Seperti itulah kira-kira perasaanku berubah seiring waktu demi waktu.
Well, kupikir semua dari kalian memiliki sahabat di dunia
ini. sahabat bukan hanya sekedar teman. Dia bisa berperan ganda setiap kita
butuh peran tersebut. Dia bisa menjadi kakak saat kita butuh pelukan. Dia bisa
menjadi teman saat kita ingin bermain. Dia bisa menjadi Ibu yang menasehati
dengan bijak saat kita melakukan kesalahan. Dia bisa menjadi guru bagi kita
yang ingin belajar darinya. Bahkan dia bisa menjadi psikolog pribadi kita yang
paham degan semua masalah kita. Kurasa seperti itulah arti sahabat yang
sesungguhnya.
Aku tidak mengarang soal peran ganda sahabat yang kusebutkan
barusan karena pada kenyatannya, aku memang (pernah) memilikinya. Entah masih
atau tidak, aku tetap meyakinkan diriku bahwa aku masih memilikinya.
Semuanya berawal ketika usiaku 15, usia yang ideal bagi
pelajar kelas sepuluh atau 1 SMA seusiaku. Sungguh sebuah anugErah termanis
memiliki sahabat yang bisa menjadi siapa saja dalam perjalananku. Melatihku
berdiskusi, mengenalkanku kepada teman-temannya, mengajakku meninggalkan yang
buruk dan belajar menjalani yang baik, mengingatkanku saat khilaf menyapa,
mensupport segala cita-cita dan kegiatanku, dan masih banyak lagi yang kami
ukir di masa putih abu-abu.
Well. Jujur aku tak pernah menangis di hadapan siapapun
bahkan dalam keadaan sperih apapun. Hanya sesekali saat keadaan benar-benar
membuatku kehilangan kekuatan untuk bertahan. Itupun harus di tempat tertutup
yang tidak akan ada mata lain yang sanggup menjangkau. Karena itu, aku selalu
terlihat strong dan tanpa masalah, padahal aku hanyalah sesosok rapuh yang
pandai berbohong. Setiap saat aku selalu berbohong untuk tidak mengatakan
kecewa, untuk tidak mengatakan sakit, untuk tidak mengatakan tersinggung,
bahkan marah. “Sok Cool”. Sebuah kata yang mungkin pantas untuk kusandang dan
memang kuakui, aku menerapkannya sejak kecil.

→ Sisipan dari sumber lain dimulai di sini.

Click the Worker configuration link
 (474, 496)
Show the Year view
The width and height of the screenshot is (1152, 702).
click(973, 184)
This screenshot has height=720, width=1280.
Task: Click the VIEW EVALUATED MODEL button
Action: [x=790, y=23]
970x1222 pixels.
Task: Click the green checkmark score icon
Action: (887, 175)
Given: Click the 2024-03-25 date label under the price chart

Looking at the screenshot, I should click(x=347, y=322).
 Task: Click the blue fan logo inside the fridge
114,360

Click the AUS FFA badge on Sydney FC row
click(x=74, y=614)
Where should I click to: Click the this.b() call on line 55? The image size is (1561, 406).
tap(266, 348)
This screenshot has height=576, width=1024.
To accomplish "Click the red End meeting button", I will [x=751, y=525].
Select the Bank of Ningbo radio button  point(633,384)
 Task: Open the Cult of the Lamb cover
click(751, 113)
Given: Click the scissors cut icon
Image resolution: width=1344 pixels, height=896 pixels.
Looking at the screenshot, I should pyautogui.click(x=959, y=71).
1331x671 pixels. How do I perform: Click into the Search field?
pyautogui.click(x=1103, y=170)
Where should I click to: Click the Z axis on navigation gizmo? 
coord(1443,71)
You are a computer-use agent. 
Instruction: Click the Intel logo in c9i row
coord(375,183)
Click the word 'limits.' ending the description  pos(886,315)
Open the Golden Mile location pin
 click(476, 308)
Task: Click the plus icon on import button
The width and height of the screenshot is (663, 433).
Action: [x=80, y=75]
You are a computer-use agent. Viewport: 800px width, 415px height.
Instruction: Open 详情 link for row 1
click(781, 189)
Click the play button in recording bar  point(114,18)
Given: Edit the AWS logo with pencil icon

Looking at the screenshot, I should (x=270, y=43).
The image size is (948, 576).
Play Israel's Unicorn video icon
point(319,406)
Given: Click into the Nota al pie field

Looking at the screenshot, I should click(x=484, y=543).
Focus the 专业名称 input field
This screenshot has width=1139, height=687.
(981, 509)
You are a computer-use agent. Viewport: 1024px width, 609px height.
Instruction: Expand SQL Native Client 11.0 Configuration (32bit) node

Menangis, marah, berontak, termasuk yang sederhana yaitu menampakkan
wajah sedih adalah sesuatu yang sangat kuhindari, bahkan dalam keadaan sekalut
apapun. Karena itu, perlahan aku menyadari aku kehilangan kamampuan dalam hal
mengekspresikan emosi. Semua orang tak akan mengerti kapan sata aku marah, saat
aku sedih, saat aku malu kecuali satu. Ya, satu. Sahabatku. Maka dari itu, ia
pantas menjadi psikolog pribadiku.
Suatu saat pernah kuutarakan padanya masalah psikologis yang
kualami. Kupikir aku memiliki gangguan psikologis. Ia hanya menyikapinya dengan
ramah, menenangkanku bahwa aku masih baik-baik saja. Aku masih seperti yang
dulu, yang sanggup mengatasi masalah mulai dari bersikap “Sok Cool” terhadap
masalah itu. Karena semua perkataannya telah kuanggap motivasi, aku mulai lega
dan tanpa berpikir bahwa sesungguhnya ia mulai risau dengan apa yang
kuceritakan. Saat itu kerinduanku masih seperti uap air kopi di pagi hari.
Sejak saat itu, aku mulai jarang menyapanya kala kerinduan
menyapaku. Semua perasaan itu hanya larut dalam pikiran bagai larutan bubuk
kopi dalam secangkir air. Aku tahu, sekarang dia punya pacar. Mungkin dia akan
serius dengan pacarnya sehingga aku bukan lagi teman yang penting baginya.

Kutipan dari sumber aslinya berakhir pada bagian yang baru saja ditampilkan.